◆ What you should do ◆
Below are the records; copy each line in which "will" occurs.

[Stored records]
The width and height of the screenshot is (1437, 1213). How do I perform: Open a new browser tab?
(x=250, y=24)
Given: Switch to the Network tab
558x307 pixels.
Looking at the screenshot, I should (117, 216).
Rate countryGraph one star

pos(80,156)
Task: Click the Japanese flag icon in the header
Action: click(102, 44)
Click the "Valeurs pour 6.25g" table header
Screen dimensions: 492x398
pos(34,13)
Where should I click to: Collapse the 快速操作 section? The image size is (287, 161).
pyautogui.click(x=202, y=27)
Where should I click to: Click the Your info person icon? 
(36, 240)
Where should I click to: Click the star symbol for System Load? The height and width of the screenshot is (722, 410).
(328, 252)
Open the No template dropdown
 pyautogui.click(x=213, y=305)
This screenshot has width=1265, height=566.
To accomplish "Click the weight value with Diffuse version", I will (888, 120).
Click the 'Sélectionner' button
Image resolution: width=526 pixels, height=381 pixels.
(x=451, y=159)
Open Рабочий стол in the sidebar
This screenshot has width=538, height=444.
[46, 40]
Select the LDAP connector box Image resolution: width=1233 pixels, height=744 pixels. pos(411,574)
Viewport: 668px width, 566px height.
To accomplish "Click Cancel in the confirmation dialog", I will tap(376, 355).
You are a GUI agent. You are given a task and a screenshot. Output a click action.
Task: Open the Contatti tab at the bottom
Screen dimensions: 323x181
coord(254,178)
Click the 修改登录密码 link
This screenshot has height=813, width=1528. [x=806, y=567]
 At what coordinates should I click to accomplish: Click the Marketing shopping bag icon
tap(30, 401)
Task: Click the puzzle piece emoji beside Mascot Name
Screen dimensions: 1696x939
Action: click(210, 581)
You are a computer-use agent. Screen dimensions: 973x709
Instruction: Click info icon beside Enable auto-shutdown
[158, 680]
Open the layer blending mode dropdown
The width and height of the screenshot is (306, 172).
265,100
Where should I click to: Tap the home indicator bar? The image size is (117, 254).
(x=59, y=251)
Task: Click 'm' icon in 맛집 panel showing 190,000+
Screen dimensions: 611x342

◆ Your response ◆
To accomplish "Click the weight value with Diffuse version", I will (888, 120).
To accomplish "Click Cancel in the confirmation dialog", I will tap(376, 355).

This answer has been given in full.